Ważne ubezpieczenie OC jest istotnym zabezpieczeniem zarówno dla nas, jak i dla innych uczestników ruchu drogowego. „Chroni nas przed koniecznością płacenia z własnej kieszeni za szkody spowodowane przez nasz pojazd. Nie pokryje natomiast kosztów naprawy naszego pojazdu, jeśli sami go uszkodziliśmy, np. powodując stłuczkę. Taką ochronę zapewnia dobrowolne ubezpieczenie auto casco (AC).
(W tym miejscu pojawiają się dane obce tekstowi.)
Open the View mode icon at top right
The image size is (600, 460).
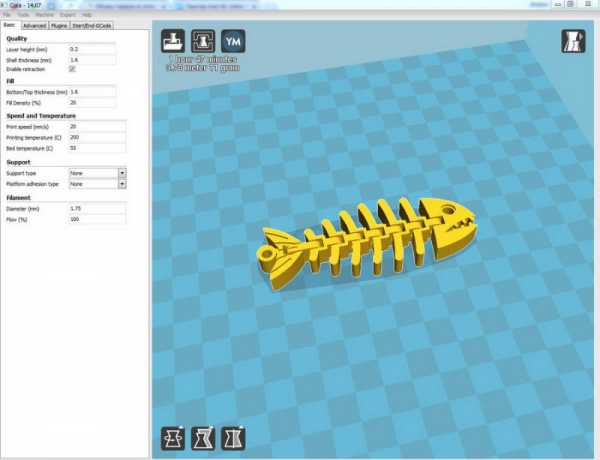tap(573, 42)
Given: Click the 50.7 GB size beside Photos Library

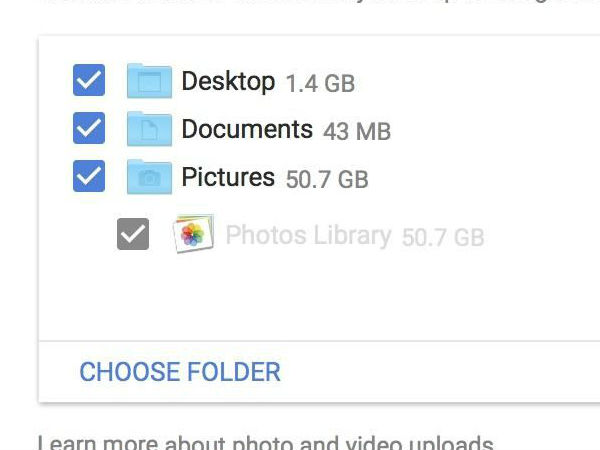Looking at the screenshot, I should tap(443, 237).
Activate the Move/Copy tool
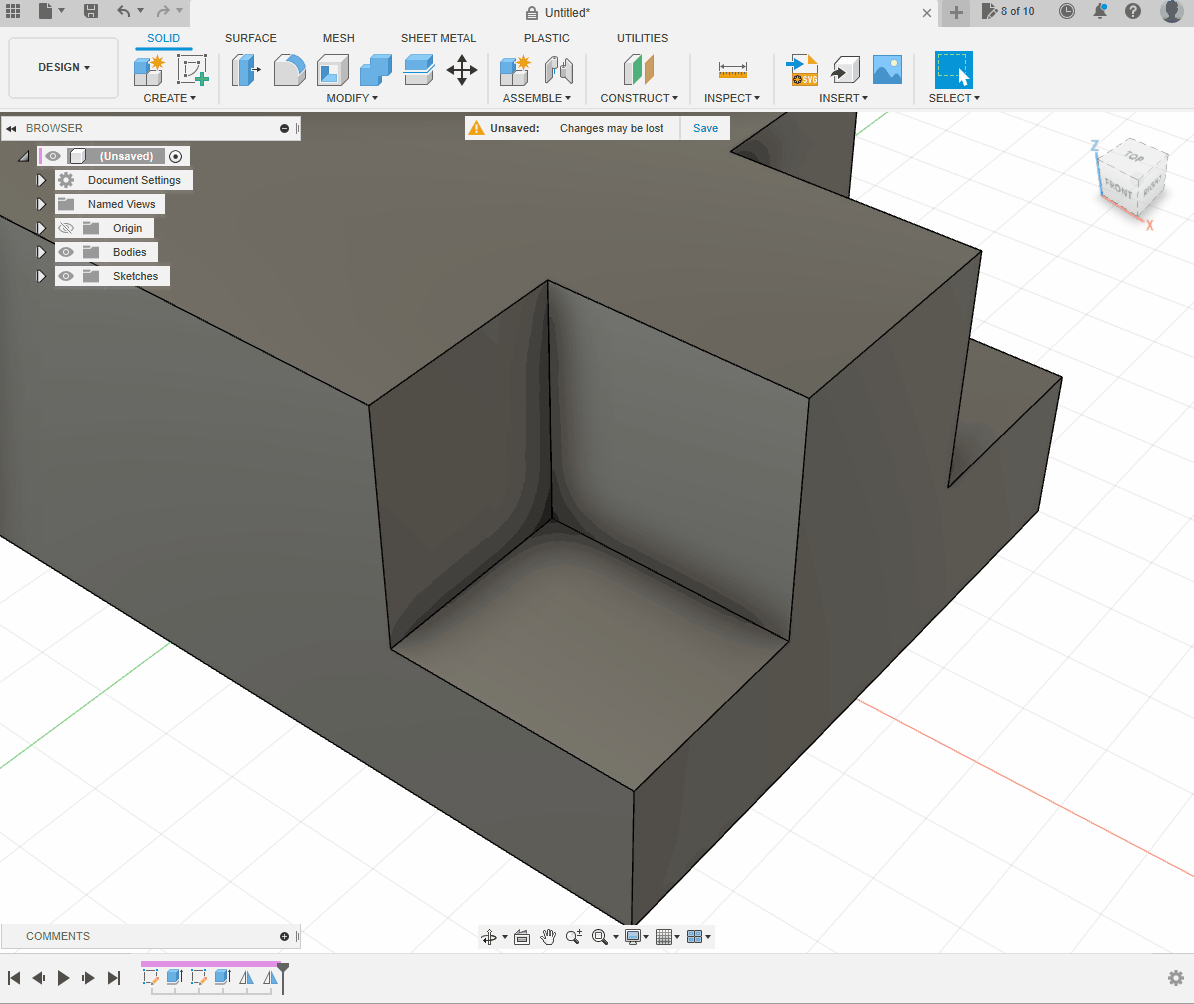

Obecnie ma je tylko co czwarty kierowca w Polsce" – podaje Hubert Stoklas.
Dane rynkowe pokazują, że średnia cena polisy OC wynosi obecnie około 500 zł. Taka polisa zapewnia wypłatę odszkodowań i świadczeń do maksymalnej kwoty 5,21 mln euro za szkody osobowe i 1,05 mln euro za szkody materialne.
Dodatkowo brak ważnej polisy OC może wiązać się z dużymi karami. Ich wysokość zależy od minimalnego wynagrodzenia, rodzaju pojazdu oraz okresu, w którym nie był on ubezpieczony. Przykładowo, za przerwę w ubezpieczeniu do 3 dni w przypadku osobówki zapłacimy obecnie 1400 zł, od 4 do 14 będzie to kwota 3490 zł, a powyżej 14 dni – 6980 zł.
OC wymagane na każdy pojazd. Nawet niesprawny
Polisę OC należy wykupić na każdy posiadany pojazd, bez względu na to, czy nim jeździmy, czy nie, bo np. pojazd jest niesprawny. „Wyjątek stanowią pojazdy historyczne i do jazd testowych, jednak w tych przypadkach nie trzeba mieć ciągłości ubezpieczenia OC, ale jest ono konieczne w okresie użytkowania pojazdu” – zaznacza Stoklas.
Dodaje on, że z danych Ośrodka Informacji Ubezpieczeniowego Funduszu Gwarancyjnego wynika, że liczba aktywnych umów ubezpieczenia OC posiadaczy pojazdu mechanicznego (OC ppm.) sięga już 27,5 milionów.
Sprawdzenie ważności polisy jest bezpłatne. Ubezpieczeniowy Fundusz Gwarancyjny daje możliwość zrobienia tego na stronie ufg.pl, wpisując numer rejestracyjny lub VIN i wybierając datę. Dzięki temu możemy zweryfikować, czy pojazd w danym dniu jest pod ochroną ubezpieczyciela. Otrzymamy też informację, który ubezpieczyciel wystawił polisę i poznamy jej numer.